Earle Wilson
(Morehouse College)

Diffractive Wavefront Control Using a Digital Micro-mirror Device

Adviser: Andy Sheinis (University of Wisconsin - Madison)



For our experiment we chose to put a Fresnel Zone Plate pattern on our DMD chip. The Fresnel Zone Plate is a radially symmetric pattern with variable spacing that alternates between opaque and transparent. An example is shown below.

By using this pattern we can apply a focus aberration to the incoming plane wavefront, which essentially adds curvature to the plane wavefront - bringing the wavefront to a focus. The Fresnel Zone Plate focuses light waves by way of diffraction. For our purposes, we can interpret the Fresnel Zone Plate as a diffraction grating with variable spacing. The diagram below illustrates this concept.

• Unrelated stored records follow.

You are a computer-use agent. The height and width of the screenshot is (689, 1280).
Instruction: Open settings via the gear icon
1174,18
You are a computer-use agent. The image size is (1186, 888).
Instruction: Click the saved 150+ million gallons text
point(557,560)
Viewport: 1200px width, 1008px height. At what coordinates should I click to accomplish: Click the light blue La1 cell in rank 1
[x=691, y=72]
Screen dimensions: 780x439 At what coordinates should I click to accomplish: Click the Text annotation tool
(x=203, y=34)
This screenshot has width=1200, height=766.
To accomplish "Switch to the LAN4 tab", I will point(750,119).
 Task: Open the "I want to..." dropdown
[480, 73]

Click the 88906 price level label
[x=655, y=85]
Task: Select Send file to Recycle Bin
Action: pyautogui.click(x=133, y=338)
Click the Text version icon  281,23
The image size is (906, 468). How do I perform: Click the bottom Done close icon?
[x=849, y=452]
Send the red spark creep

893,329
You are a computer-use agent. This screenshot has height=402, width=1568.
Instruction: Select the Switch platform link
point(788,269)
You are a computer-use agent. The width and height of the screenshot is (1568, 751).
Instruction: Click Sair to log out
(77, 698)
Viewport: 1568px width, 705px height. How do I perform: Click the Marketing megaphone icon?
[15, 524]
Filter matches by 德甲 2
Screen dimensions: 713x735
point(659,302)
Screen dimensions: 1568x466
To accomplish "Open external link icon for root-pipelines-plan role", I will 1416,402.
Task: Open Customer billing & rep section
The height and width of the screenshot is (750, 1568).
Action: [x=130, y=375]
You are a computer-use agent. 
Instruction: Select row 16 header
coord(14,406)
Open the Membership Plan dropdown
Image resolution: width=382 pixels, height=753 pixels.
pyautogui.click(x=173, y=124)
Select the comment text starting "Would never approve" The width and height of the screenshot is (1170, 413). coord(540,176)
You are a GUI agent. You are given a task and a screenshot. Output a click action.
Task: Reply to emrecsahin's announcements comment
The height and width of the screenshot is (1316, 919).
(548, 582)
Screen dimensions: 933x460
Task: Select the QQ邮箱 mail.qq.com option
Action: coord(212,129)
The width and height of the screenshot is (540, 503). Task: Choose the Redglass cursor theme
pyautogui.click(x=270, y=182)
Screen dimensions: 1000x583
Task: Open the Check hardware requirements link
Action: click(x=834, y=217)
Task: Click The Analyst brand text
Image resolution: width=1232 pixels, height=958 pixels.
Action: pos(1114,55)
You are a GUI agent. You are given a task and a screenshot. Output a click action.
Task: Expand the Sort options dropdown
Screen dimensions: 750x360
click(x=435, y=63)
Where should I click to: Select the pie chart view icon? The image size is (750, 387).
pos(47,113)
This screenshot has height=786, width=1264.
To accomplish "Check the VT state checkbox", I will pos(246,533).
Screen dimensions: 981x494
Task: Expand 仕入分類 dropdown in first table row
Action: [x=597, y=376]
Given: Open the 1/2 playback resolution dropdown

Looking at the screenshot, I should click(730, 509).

The diagram above shows light traveling through a diffraction grating of multiple spacing. The spacings are varied such that transmitted light comes to focus at multiple focal points on the optical axis. In essence, the Fresnel Zone Plate works as 2-dimensional diffraction grating of multiple spacing. So for an incoming light beam, we would expect the Fresnel Zone plate to diffract the light rays to multiple foci are on the optical axis. By using the grating equation sinα + sinβ = mλ/d (where 'α' is the angle of incidence, 'β' is the angle of diffraction, 'm' diffractive order, 'λ' wavelength and 'd' distance between each spacing), we can predict the angle of diffraction and the corresponding focal lengths by way of the grating equation.

The arrangement of the micro-mirrors would also contribute to the diffraction pattern. The square-grid array of mirrors acts a 2-dimensional diffraction grating. On it's own, the micro-mirror array would create a square grid array of diffraction spots. To predict the final diffraction pattern, we use principles from the Fraunhofer Diffraction theory.

For our approximations, we took the object plane to be the surface of the micro-mirror array and image plane to be surface of CCD. Both these planes are related by a Fourier transform. Since the Fresnel Zone Plate pattern and micro-mirror array pattern are both in the object plane, they are convoluted in the image plane. The diagram below illustrates this concept.

Hence we would expect to see a square grid array of Fresnel Diffraction Patterns.

It is worth mentioning that other factors will contribute to the observed diffraction pattern. Such factors include the shape of each mirror, the surface of each mirror, and the surface of the entire array. However, the Fresnel Zone Pattern and square grid array are the primary contributors to the final diffraction pattern observed in the image plane.

Making the Fresnel Zone Plate pattern

For the purposes of our experiment, we designed a Fresnel Zone Plate pattern that could apply a focus aberration to an optical wavefront. We started out by expressing the intended wavefront and its aberrations as Zernike polynomials, which are a sequence of polynomials that are orthogonal on a unit disk. Using a MATLAB script, we converted these Zernike Polynomials to a specific surface aberration pattern - called an interferogram. Below is an example of a fresnel zone plate interferogram.

This interferogram (hologram) would take the form of the Fresnel Zone Plate pattern. We would then upload this pattern as bitmap image, by way of the DMD's user software, unto the DMD surface.We would then use the principles of holographic reconstruction to produce the intended wavefront. So by illuminating the zone plate pattern with a coherent light source, a focus aberrated wavefront will be created.